[EXTRACTED TEXT]
What struck me first about Abbado’s account of Concerto 1 was its luminescent quality. This is achieved through lightness yet clarity of texture and fine balance in the opening movement between the two horns, three oboes and strings. You appreciate the variations and elaboration as one instrument echoes another or sustained notes flare over the predominantly semiquaver flow. The effect is refined and refreshing but I wonder how natural it is: how ‘baroque’ in its original sense of something to a degree grotesque and therefore arresting. I compared the 1996 recording by Il Giardino Armonico (Das Alte Werk 256469812-3). IGA’s horns are more prominent, raucous, adventurous, Orchestra Mozart’s seem carefully blended, even tamed into the ensemble, though the movement has plenty of momentum and brio. Abbado’s second movement Adagio keeps up this momentum in being at least Adagietto. This makes for a sunny oboe presentation but his silky violino piccolo partner is a shade reticent despite the fine interweaving between the two. At a truer Adagio, timing at 3:33 against OM’s 3:02, IGA offers more savoured reflection. The dominant impression is of the sweetness of the high violin in its own world, occasionally graced by oboe backing.

[PROBLEM DETAILS] In the review of Abbado's Concerto 1, which 1996 recording does the reviewer compare it with?

[SUPPLIED DATA]
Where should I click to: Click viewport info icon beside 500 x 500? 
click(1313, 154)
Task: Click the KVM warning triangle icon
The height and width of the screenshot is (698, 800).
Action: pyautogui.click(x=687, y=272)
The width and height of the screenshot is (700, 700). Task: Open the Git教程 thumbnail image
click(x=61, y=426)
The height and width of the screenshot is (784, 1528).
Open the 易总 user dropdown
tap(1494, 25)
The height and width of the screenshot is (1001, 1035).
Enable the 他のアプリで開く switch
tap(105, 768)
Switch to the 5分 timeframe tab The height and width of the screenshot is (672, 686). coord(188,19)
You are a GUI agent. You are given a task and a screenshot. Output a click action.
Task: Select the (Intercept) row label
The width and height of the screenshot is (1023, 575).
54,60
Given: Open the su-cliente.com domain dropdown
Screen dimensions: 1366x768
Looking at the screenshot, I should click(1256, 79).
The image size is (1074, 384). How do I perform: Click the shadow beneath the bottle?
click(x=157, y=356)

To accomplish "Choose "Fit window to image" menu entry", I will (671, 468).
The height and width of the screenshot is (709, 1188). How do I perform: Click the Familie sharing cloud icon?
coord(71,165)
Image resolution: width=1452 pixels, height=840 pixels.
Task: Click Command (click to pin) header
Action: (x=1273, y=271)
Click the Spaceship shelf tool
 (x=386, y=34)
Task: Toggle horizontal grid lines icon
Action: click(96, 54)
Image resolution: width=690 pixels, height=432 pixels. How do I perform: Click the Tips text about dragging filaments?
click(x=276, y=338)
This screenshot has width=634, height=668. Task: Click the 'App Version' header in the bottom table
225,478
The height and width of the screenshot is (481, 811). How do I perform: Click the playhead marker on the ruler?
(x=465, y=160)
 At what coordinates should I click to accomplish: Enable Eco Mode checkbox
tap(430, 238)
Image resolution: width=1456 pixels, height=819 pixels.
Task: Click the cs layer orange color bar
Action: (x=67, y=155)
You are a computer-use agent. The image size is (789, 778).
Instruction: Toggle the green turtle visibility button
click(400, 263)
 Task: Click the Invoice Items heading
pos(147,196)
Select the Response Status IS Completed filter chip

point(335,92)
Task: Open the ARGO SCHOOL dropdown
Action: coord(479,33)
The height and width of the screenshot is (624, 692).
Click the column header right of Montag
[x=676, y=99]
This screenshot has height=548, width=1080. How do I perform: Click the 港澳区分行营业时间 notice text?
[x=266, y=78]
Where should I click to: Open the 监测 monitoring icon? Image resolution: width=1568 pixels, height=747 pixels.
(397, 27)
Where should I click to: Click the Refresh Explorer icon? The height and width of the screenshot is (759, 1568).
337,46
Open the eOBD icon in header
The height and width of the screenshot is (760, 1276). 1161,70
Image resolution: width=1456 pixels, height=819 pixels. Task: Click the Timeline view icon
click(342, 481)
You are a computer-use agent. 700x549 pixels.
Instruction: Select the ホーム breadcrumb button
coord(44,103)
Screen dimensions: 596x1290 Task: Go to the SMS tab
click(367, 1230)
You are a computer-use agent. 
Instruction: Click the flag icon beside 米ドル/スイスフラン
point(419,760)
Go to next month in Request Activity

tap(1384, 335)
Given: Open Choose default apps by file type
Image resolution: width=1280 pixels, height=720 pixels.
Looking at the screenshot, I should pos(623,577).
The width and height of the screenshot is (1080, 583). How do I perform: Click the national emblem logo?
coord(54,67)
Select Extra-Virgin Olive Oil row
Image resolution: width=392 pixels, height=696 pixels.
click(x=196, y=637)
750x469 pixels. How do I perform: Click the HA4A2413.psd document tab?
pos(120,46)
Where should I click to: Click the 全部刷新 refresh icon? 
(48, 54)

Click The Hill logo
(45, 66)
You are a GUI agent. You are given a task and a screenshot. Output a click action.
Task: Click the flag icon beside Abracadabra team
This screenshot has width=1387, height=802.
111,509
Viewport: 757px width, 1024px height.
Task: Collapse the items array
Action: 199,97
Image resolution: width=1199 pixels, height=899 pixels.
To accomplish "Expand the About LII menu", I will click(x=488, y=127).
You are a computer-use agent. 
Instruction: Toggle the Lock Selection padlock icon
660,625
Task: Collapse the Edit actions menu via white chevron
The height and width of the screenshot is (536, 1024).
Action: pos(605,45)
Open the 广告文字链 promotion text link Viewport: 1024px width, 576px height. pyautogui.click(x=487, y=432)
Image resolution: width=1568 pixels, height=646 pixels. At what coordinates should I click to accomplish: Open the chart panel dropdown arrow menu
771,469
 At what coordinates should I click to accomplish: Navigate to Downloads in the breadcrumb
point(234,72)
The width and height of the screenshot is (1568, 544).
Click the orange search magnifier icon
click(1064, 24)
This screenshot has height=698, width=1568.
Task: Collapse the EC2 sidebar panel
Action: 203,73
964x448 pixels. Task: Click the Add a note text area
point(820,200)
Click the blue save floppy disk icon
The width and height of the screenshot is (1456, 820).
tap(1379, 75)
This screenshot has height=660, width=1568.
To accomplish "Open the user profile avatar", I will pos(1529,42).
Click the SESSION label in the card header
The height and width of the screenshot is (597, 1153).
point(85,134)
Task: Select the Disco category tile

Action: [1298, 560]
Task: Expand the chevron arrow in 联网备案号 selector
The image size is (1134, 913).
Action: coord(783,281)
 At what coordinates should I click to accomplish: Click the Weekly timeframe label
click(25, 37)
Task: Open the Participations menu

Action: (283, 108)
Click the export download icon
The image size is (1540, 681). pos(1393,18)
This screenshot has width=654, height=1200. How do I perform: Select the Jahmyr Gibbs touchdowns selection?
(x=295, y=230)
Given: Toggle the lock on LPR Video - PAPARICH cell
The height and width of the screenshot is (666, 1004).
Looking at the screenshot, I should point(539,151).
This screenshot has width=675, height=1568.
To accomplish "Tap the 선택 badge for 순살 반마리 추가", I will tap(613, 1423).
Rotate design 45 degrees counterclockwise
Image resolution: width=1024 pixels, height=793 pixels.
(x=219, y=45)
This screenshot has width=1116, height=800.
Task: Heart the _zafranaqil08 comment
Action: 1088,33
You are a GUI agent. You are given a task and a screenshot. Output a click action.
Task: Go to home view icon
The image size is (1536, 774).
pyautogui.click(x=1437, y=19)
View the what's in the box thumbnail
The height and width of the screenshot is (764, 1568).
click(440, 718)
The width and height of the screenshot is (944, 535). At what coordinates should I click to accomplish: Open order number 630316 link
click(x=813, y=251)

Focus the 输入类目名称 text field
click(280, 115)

[WORKED ANSWER] The 1996 recording by Il Giardino Armonico (Das Alte Werk 256469812-3).